El Tribunal Supremo considera que el mero uso de la palabra agresor en el subtítulo de una noticia publicada en portada, sin hacer advertencia alguna sobre el carácter “supuesto o presunto” de la imputación, no supone una limitación del derecho a la libertad de información.

Decisión histórica que ha marcado la política informativa y de la Prensa desde que existen los medios de Comunicación.

La sentencia, de 18 de julio de 2018, explica que “no se trasladó al subtitulo -ni por tanto a los lectores- una conclusión taxativa sobre la realidad de los hechos y la participación del demandante que no guardase una relación lógica con los datos resultantes de las fuentes que estaban a disposición del medio en el momento de la publicación de la noticia”.

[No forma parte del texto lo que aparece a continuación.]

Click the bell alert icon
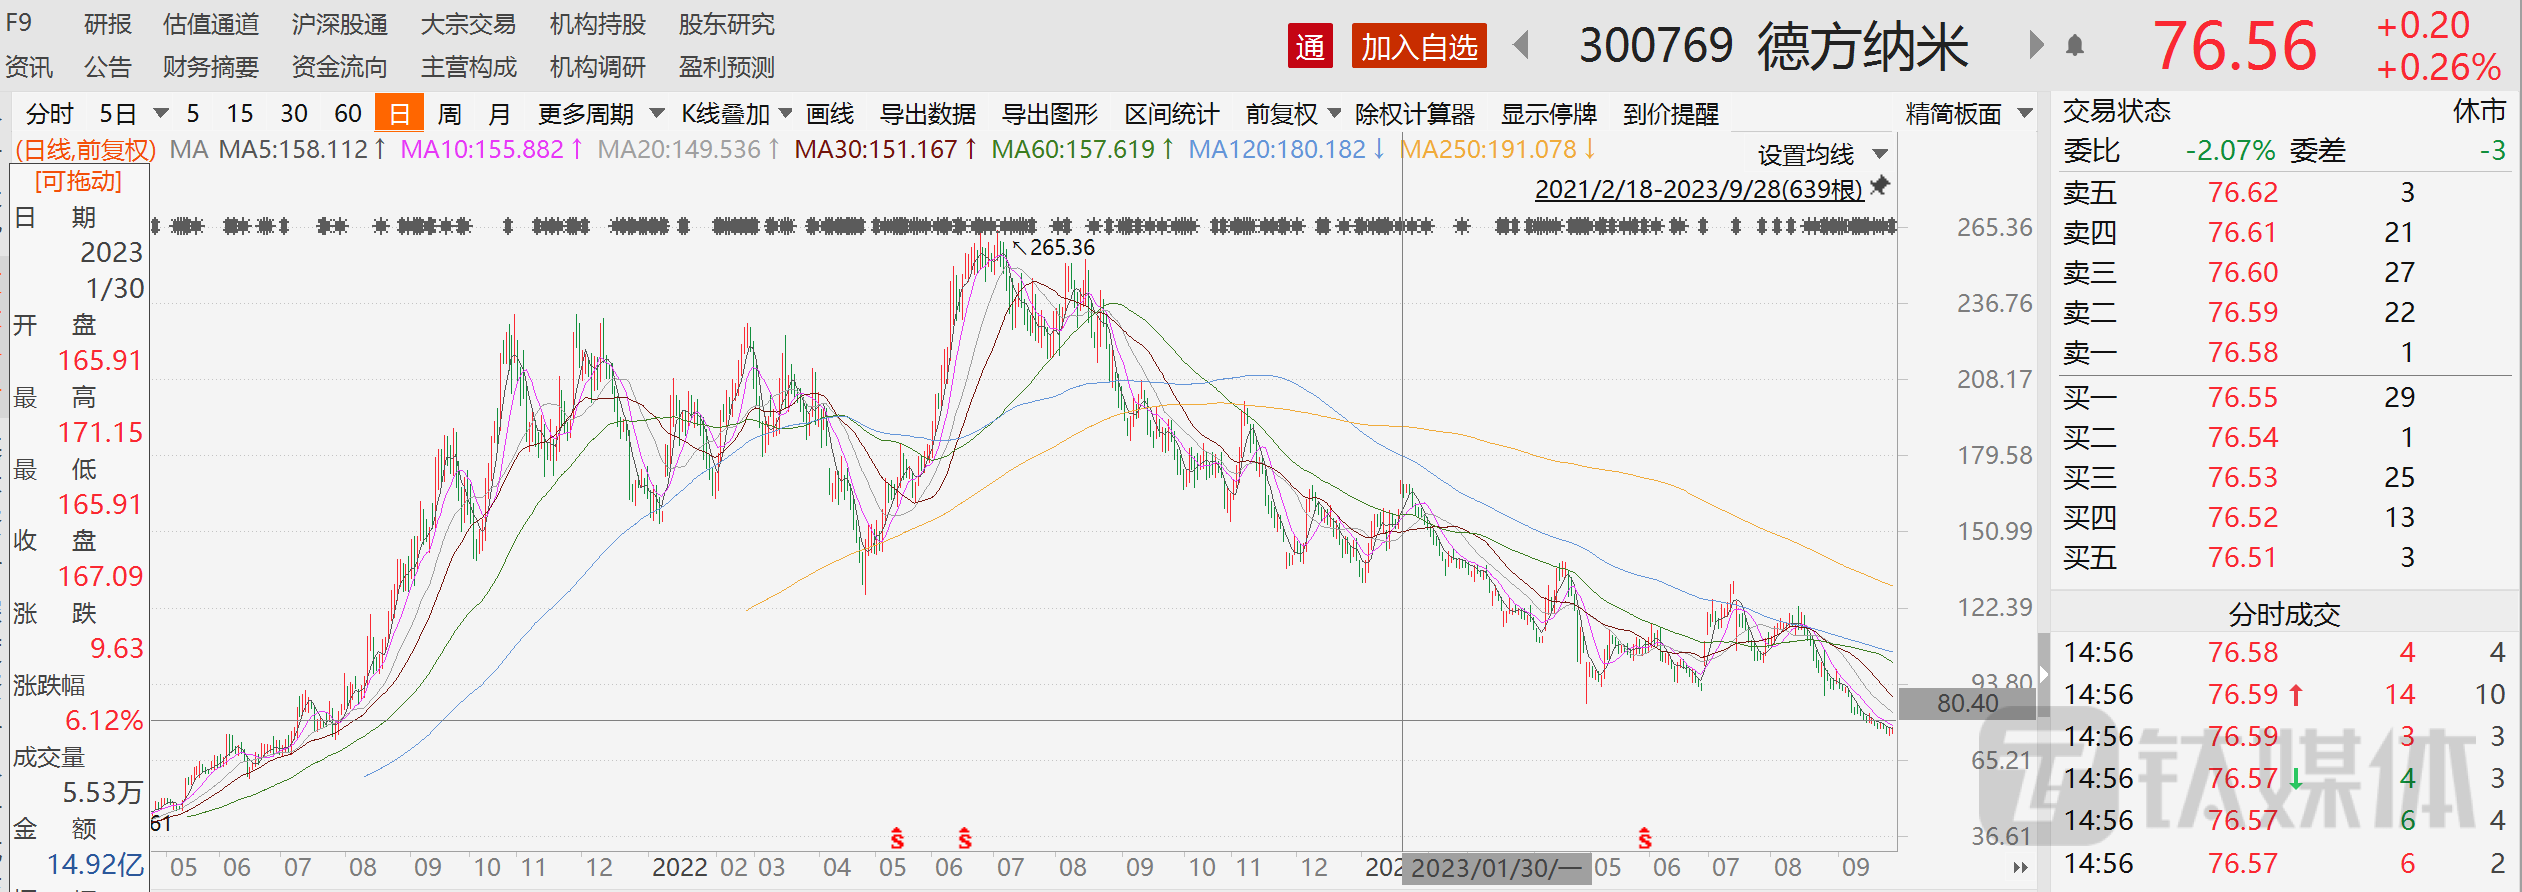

Además, añade el fallo que sus antecedentes por delitos violentos, su pertenencia a grupos que hacían uso habitual de la violencia, el descubrimiento en su domicilio de material compatible con este uso, el hecho de que hubiera sido identificado inicialmente por la propia víctima y el hecho de que, hasta ese momento, fuera el único detenido e investigado como posible autor, “no convertía en desproporcionado que se aludiera a él con tal calificativo en el marco de la concisión propia de los titulares y de la libertad de la prensa para elegir la técnica o forma de presentación de la información”, argumento que se basa en lo determinado en la sentencia del Tribunal de Derechos Humanos de 1 de junio de 2010.